Dün yeniden meditasyona başladım, gündüzleri de lojong dinlemeye karar verdim, her güne 1 ders ve başka video yok. Gerçekten çok iyi geldi, bu ay kendime challange yaptım; aralıksız devam edeceğim.
Acil siparişler çıktıkça stresim artıyor, ama bir yandan da şehirde baharı yakalamak, annemle Emirgan'a, Hakan'la sinemaya gitmek istiyorum... Muhtemelen hiç birine fırsatım olmayacak yine.

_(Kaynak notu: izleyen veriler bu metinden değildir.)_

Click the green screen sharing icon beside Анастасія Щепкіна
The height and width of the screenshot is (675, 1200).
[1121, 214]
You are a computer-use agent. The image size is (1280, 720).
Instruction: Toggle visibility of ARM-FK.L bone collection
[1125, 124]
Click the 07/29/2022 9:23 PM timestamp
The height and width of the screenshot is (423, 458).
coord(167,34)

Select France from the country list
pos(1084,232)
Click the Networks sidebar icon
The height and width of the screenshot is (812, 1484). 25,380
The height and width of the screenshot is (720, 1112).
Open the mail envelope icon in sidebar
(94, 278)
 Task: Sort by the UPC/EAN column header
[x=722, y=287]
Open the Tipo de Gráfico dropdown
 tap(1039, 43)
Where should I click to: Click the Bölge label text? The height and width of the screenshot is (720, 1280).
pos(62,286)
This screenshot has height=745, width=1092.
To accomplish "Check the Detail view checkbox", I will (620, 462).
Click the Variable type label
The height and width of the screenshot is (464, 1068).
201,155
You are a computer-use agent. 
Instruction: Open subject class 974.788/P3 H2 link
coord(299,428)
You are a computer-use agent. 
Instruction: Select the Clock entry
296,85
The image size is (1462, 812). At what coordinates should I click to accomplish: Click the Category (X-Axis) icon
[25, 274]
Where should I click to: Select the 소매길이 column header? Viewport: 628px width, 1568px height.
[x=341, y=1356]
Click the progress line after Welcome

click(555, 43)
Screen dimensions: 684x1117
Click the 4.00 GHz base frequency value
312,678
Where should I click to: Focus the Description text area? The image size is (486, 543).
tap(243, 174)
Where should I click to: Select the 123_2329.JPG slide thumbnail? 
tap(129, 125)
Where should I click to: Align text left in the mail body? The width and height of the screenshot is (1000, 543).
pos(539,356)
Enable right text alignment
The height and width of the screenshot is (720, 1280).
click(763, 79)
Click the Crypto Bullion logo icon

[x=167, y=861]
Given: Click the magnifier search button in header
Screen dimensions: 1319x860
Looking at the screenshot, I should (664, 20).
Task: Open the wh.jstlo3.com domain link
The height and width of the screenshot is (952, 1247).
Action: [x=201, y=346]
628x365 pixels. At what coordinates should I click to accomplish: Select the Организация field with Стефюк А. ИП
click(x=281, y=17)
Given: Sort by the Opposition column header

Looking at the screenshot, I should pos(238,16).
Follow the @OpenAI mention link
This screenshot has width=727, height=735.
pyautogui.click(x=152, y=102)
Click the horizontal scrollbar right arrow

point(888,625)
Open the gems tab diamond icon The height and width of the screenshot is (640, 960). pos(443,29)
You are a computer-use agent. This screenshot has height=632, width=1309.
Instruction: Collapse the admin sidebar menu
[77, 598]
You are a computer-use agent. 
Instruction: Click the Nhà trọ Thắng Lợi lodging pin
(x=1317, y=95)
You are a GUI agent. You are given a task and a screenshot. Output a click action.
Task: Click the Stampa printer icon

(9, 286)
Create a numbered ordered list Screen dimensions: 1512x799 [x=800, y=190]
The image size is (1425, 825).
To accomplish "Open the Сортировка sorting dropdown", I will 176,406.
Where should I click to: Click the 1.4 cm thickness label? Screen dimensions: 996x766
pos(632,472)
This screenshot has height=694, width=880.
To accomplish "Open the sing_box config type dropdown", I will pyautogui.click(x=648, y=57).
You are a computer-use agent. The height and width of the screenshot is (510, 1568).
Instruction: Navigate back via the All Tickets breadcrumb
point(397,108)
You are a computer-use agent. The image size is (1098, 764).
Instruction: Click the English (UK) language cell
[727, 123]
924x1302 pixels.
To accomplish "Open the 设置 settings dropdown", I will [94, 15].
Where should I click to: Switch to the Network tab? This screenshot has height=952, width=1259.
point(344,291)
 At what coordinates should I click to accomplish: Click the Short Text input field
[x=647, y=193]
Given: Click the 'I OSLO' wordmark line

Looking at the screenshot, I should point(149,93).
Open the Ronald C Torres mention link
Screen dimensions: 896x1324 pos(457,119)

Kreşten sonra kızlarla parka giderken yine yavru kedi miyavlaması duyduk, geçen geceden beri aslında duyuyordum, ama göremiyordum kendisini. Annem sesin yerden geldiğini fark etti, bizim bahçenin girişindeki beton bir kapağın altından ve yoldan geçen bir adamın yardımıyla kapağı kaldırınca yavru tekir bir kedi fırladı kaçtı. Duvar dibinde çalıların arasına saklanıp bağırmaya devam etti, hemen gidip yaş mama aldım açtım, çıkıp yemedi, çok korkmuş olmalı. Üstüne gitmekten korktum, ya yola kaçarsa diye. Eve çıkıp kafes ve havlu alıp indim, bu kez evin önündeki karşı duvara saklandı. Tam o sırada yandaki yurtta çalışan bir kadın yardıma geldi, o dürtükleyince kaçan kediciği ben havluyla yakalayıverdim ve kafese koyunca bir rahatladım. Şanslı bir gün, anlayacağınız.
Annesiz yaşar mı, diye endişelendim başta, ama mama yiyor, balkona koydum. Fakat yaramazın teki; durmadan bağırıp miyavlıyor, kucağa gelince susuyor. Gece boyu uyutmadı bizi.